彼は欠点は長所でもあるという眼力を見せている。
フォームは、その子の個性なんだ。だからやたらにいじくっちゃいけない。
それを生かす形を考えていく。
つまり、欠点を長所に変えていく指導をする。
それに応えて高橋は、「ランナーとしてこれでもやれるかもしれないという
小さな自信を始めて持たせてくれたのが監督です。
ほんの小さな自信が私のスタートになった」と、
シドニーオリンピックの金メダルにつなげた。
これは、「欠点も長所と見る」眼力の例だ。
フォームが個性的である理由は、必ずその人の身体の中にある。
それを崩してしまうと、いいものも失ってしまうことがあるというのが小出監督のスタンスだ。
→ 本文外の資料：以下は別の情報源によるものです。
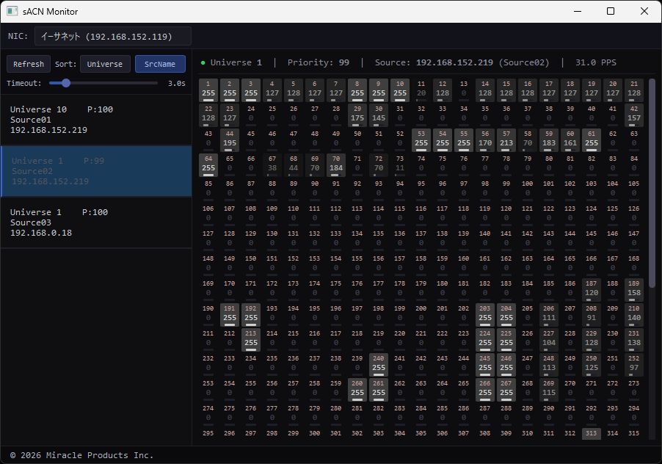Click DMX channel 70 cell showing 184
662x464 pixels.
[336, 164]
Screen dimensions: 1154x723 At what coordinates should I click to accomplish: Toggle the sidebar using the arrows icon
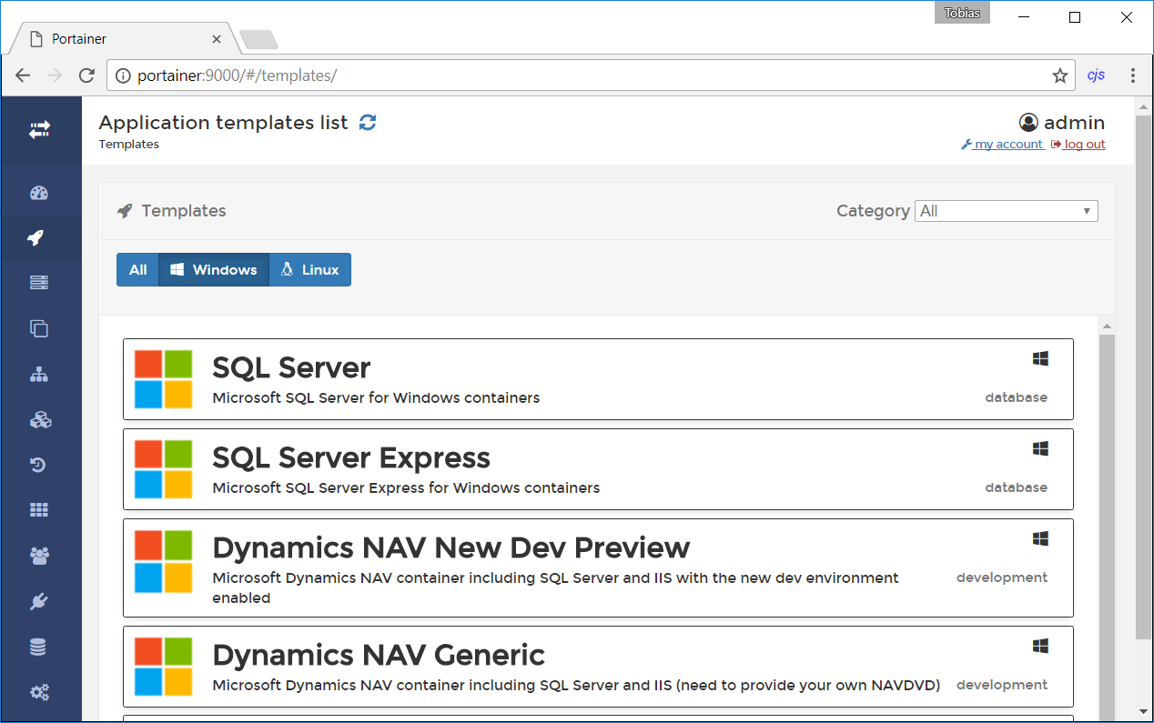[x=39, y=130]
悪いクセとして排除してしまうのではなく、クセを技に変えてしまう。
“クセの技化”ができるかどうかを見る眼力だ。
誰もがふつう短所やクセを抱えており、
それをうまくコントロールしながら日々を過ごしている。
しかし、欠点もアドバイスによって角度が変われば、欠点ではなくなることもある。
根本は変わらなくても、少しずらすだけでいい結果を生むようにできる。
それが小出監督のやり方だ。
一般に、長所は伸ばす、短所は直すのがいいと思われているが、
短所に見えるものと長所は、実は背中合わせだ。
そうした見方に立って見えるようにすると、見抜く力ができてくる。
眼力においては、長所と短所は切り離して考えない。
それが思考の習慣として定着することが望ましい。
ネガポ辞典がある。
ネガティブな言葉をポジティブな言葉に変換する辞典だ。
たとえば…
青二才→フレッシュ、若い、発展途上
飽きっぽい→気持ちの切り換えが早い、好奇心旺盛、行動力がある
悪趣味→自分の世界を持っている、個性がある
浅はか→行動を起こすのが早い、独創的思考
頭が固い→自分をしっかり持っている、芯が強い、肝が据わっている
意気地なし→慎重、他人に流されない
長所は短所の裏返しだ。
すべての物事は、視点を変え、立場や見方を変えると、まるっきり違ったものに見える。
スティーブ・ジョブズ氏は、
自分が養子であり、貧乏だったことが「本当に幸運だった」と言っている。
松下幸之助翁も、「貧乏、病弱、無学歴」のお陰で成功できた、と言う。